Pre-draft measurables
| Height | Weight | Arm length | Hand span | 40-yard dash | 10-yard split | 20-yard split | 20-yard shuttle | Three-cone drill | Vertical jump | Broad jump | Bench press |
| 6 ft 3+7⁄8 in (1.93 m) | 295 lb (134 kg) | 32+1⁄2 in (0.83 m) | 10 in (0.25 m) | 5.21 s | 1.77 s | 2.95 s | 4.56 s | 7.73 s | 35.5 in (0.90 m) | 9 ft 0 in (2.74 m) | 27 reps |
All values from Pro Day

===Philadelphia Eagles===
Vaeao was signed by the Philadelphia Eagles as an undrafted free agent on May 5, 2016. He made the Eagles final roster, playing in all 16 games recording 15 tackles, two sacks and a forced fumble. Vaeao recorded 10 tackles in his second season and won Super Bowl LII 41–33 against the New England Patriots.
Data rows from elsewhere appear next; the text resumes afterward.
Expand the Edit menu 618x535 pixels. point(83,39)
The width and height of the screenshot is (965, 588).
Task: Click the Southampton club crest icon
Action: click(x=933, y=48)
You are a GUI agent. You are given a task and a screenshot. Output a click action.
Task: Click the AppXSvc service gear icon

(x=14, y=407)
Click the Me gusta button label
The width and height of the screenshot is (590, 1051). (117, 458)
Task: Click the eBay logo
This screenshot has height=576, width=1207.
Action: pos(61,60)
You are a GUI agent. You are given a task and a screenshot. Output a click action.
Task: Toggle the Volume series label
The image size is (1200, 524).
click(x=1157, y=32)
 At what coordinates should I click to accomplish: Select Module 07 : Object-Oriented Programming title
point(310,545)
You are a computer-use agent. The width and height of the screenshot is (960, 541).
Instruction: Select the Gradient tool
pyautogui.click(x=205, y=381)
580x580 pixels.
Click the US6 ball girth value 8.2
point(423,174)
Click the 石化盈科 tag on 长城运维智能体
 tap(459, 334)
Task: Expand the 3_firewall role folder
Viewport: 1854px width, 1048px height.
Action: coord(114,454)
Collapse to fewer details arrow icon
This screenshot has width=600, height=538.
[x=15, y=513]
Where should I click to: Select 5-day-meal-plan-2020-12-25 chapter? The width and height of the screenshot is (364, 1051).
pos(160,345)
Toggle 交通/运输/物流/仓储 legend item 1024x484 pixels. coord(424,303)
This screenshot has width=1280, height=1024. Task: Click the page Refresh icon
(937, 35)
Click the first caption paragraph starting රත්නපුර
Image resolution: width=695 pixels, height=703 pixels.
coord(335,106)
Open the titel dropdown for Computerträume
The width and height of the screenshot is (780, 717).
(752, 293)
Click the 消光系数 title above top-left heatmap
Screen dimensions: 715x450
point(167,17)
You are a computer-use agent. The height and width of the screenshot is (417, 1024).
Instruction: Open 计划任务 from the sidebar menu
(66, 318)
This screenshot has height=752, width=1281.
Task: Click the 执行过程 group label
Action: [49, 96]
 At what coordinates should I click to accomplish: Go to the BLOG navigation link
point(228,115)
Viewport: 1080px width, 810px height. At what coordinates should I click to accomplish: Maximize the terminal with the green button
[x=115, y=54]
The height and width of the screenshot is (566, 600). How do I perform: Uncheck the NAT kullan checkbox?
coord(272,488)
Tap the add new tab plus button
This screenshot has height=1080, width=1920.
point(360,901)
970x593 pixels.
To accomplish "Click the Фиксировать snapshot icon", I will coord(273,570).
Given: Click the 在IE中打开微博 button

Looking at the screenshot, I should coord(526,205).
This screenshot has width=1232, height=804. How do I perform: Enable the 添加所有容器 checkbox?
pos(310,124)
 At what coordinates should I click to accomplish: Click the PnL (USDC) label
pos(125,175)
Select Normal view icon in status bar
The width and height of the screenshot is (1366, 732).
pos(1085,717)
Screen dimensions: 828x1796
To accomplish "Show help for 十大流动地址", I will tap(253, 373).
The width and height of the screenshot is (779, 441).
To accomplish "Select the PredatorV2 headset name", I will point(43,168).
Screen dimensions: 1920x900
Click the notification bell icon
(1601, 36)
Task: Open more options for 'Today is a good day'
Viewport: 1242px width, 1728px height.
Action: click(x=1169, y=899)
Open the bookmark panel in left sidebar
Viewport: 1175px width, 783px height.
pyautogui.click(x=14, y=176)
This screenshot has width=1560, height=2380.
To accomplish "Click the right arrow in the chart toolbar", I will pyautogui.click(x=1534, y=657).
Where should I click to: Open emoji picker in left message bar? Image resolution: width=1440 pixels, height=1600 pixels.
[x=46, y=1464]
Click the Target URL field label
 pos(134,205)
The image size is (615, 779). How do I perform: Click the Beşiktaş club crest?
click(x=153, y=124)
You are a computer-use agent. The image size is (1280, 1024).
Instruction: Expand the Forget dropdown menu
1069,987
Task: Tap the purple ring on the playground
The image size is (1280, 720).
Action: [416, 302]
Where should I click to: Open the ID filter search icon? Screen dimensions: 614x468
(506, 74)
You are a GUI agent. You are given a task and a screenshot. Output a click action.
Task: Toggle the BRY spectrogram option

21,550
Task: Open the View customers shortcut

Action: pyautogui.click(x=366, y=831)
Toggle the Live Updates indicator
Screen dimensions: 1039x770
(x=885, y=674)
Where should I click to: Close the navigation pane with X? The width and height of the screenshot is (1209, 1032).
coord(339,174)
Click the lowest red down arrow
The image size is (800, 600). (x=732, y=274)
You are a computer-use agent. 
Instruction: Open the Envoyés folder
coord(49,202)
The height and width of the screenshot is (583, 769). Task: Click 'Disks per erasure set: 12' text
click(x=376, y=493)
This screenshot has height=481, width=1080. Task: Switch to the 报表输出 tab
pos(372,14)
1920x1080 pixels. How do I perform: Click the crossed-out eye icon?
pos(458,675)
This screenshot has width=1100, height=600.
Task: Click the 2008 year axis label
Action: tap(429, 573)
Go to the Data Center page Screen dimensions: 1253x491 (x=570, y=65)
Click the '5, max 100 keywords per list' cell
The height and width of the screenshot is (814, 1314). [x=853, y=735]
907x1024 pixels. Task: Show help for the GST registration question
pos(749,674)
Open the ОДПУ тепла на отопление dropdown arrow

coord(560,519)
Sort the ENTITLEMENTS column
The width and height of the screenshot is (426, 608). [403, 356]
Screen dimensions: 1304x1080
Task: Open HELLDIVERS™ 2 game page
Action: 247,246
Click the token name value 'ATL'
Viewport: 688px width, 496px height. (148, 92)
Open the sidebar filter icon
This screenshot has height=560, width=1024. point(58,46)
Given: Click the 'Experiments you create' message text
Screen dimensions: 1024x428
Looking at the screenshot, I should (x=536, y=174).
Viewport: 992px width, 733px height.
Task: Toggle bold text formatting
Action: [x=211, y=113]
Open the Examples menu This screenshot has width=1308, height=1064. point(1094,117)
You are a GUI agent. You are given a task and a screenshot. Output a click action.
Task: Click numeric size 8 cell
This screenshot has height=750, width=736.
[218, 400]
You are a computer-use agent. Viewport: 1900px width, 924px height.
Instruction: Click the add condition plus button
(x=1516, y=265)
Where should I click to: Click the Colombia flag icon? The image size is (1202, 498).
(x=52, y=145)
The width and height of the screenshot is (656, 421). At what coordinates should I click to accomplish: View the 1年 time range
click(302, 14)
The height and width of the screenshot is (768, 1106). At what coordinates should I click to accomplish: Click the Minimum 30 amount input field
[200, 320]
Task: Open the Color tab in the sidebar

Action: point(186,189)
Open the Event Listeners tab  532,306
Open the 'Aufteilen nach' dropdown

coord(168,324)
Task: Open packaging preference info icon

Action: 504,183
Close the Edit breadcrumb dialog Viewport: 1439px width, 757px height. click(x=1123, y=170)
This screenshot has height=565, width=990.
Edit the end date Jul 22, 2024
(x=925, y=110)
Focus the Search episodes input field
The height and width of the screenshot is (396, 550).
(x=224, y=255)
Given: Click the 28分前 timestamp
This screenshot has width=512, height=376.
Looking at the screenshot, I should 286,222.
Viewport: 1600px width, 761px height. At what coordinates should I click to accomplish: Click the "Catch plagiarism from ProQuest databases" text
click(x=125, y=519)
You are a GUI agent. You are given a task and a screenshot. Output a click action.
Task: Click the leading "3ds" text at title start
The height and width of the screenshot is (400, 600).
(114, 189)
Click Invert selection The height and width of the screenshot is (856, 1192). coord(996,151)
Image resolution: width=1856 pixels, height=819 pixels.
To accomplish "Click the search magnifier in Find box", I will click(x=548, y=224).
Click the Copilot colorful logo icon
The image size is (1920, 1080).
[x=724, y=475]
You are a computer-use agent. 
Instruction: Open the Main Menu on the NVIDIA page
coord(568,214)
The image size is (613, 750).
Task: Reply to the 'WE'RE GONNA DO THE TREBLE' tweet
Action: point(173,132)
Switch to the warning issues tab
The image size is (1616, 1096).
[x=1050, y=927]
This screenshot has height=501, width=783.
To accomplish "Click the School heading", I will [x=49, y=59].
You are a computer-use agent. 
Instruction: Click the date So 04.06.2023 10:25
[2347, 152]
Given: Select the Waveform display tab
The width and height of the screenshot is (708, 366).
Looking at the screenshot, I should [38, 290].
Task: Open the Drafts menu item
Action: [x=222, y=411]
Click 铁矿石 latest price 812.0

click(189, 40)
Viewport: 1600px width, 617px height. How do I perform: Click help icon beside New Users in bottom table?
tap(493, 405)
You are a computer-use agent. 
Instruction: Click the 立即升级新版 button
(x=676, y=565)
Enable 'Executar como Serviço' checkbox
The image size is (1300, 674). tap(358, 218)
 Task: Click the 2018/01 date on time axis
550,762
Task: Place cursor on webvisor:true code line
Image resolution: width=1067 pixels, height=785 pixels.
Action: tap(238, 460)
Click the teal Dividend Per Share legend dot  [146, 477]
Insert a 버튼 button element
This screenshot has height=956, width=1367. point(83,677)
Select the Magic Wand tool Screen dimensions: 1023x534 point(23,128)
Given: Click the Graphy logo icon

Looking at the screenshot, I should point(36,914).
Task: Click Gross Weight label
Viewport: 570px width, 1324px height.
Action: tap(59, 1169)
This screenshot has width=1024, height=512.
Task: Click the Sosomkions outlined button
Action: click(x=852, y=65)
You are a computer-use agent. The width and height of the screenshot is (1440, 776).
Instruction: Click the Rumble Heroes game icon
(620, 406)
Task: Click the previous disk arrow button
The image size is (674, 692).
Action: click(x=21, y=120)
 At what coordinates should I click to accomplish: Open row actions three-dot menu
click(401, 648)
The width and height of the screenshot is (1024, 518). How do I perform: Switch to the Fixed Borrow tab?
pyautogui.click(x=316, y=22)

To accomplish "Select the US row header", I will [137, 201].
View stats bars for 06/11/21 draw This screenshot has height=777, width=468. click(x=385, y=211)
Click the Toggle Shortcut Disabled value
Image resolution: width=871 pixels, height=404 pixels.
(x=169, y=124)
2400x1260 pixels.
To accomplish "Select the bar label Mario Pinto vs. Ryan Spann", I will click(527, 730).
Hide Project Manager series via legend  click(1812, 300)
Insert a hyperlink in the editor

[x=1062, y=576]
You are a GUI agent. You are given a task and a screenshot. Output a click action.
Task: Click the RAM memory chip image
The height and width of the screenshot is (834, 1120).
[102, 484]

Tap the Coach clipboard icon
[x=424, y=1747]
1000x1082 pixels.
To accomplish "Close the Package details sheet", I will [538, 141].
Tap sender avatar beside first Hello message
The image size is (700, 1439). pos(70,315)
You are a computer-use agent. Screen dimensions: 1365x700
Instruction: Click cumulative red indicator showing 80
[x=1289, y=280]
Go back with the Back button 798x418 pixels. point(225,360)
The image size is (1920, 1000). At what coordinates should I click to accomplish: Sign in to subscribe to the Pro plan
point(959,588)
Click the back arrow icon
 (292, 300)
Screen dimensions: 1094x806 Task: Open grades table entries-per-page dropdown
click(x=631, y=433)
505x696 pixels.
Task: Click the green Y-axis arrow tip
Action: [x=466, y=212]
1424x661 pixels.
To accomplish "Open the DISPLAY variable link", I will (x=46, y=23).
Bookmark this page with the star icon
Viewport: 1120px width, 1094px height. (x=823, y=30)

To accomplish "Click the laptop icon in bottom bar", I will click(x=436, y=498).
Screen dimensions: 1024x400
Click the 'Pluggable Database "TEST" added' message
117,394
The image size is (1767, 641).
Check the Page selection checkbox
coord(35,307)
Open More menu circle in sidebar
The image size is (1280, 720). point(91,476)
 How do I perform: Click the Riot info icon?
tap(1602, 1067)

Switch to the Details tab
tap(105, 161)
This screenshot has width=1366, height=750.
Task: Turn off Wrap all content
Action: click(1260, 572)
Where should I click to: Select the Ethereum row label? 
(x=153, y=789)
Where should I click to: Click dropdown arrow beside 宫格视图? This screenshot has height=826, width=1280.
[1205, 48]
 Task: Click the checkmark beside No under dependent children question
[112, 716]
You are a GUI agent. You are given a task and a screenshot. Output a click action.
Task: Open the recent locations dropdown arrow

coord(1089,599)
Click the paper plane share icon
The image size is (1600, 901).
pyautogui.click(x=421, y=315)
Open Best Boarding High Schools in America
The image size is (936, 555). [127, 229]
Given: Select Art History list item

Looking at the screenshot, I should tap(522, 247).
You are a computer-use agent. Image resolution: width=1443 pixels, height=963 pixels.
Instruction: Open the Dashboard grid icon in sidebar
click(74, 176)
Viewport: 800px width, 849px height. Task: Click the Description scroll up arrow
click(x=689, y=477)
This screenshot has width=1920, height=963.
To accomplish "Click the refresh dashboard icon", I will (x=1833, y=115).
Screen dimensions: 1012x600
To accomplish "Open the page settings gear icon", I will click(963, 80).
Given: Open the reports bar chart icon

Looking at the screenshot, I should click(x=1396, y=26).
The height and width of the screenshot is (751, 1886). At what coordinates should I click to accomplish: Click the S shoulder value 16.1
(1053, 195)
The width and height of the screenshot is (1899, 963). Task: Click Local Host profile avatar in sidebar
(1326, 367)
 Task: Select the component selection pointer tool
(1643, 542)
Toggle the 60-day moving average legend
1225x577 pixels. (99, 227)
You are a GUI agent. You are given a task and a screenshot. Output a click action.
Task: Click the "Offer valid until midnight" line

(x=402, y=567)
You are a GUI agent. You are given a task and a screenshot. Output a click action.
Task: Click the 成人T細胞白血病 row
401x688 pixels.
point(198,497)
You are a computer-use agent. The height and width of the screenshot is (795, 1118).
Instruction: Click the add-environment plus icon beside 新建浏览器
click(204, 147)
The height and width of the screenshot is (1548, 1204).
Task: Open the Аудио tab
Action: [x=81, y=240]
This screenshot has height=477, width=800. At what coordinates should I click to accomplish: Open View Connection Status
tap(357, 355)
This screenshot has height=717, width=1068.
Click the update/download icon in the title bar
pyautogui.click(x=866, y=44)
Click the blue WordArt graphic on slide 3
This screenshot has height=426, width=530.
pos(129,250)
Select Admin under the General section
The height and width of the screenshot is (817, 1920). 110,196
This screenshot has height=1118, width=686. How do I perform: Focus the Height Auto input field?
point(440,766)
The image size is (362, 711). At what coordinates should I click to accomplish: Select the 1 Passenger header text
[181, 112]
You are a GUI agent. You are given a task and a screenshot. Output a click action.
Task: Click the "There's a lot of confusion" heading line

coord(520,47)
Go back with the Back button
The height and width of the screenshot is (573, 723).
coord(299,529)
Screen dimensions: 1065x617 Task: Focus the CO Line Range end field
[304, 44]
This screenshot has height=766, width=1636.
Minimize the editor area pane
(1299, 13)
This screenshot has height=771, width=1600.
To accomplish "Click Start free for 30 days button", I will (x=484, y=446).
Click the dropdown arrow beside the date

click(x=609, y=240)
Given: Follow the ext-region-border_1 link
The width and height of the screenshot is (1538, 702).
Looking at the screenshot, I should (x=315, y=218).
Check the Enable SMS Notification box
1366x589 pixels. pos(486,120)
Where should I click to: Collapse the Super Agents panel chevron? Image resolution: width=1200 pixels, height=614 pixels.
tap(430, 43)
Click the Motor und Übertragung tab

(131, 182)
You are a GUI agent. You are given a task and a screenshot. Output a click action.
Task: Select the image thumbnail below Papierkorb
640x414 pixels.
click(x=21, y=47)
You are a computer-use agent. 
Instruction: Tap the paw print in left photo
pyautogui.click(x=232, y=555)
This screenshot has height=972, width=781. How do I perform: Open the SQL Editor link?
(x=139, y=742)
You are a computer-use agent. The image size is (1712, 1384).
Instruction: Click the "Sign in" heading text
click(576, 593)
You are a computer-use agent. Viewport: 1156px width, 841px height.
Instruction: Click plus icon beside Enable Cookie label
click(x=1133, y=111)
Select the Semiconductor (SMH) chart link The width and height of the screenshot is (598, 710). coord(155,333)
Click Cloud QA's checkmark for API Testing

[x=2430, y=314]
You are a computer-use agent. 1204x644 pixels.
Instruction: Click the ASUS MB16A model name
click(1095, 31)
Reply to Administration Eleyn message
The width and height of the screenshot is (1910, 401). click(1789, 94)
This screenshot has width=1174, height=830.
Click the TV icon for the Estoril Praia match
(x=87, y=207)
On October 16, 2018, Vaeao was waived/injured by the Eagles and was placed on injured reserve. He was released on October 24, 2018.

===New York Jets===
On November 19, 2018, Vaeao was signed to the New York Jets practice squad. He was promoted to the active roster on December 29, 2018.

===Carolina Panthers===
On April 8, 2019, Vaeao signed with the Carolina Panthers. He was placed on injured reserve on August 28, 2019. He was waived from injured reserve on September 24.

===New Jersey Generals===
Vaeao was drafted by the New Jersey Generals of the United States Football League in the 24th round of the 2022 USFL draft. He was transferred to the team's inactive roster on April 22, 2022, due to a quadriceps injury. He was moved back to the active roster on May 6.

===Vegas Vipers===
The Vegas Vipers selected Vaeao in the second round of the 2023 XFL Supplemental Draft on January 1, 2023. He was activated from the team's reserve list on April 14, 2023. He was removed from the roster after the 2023 season.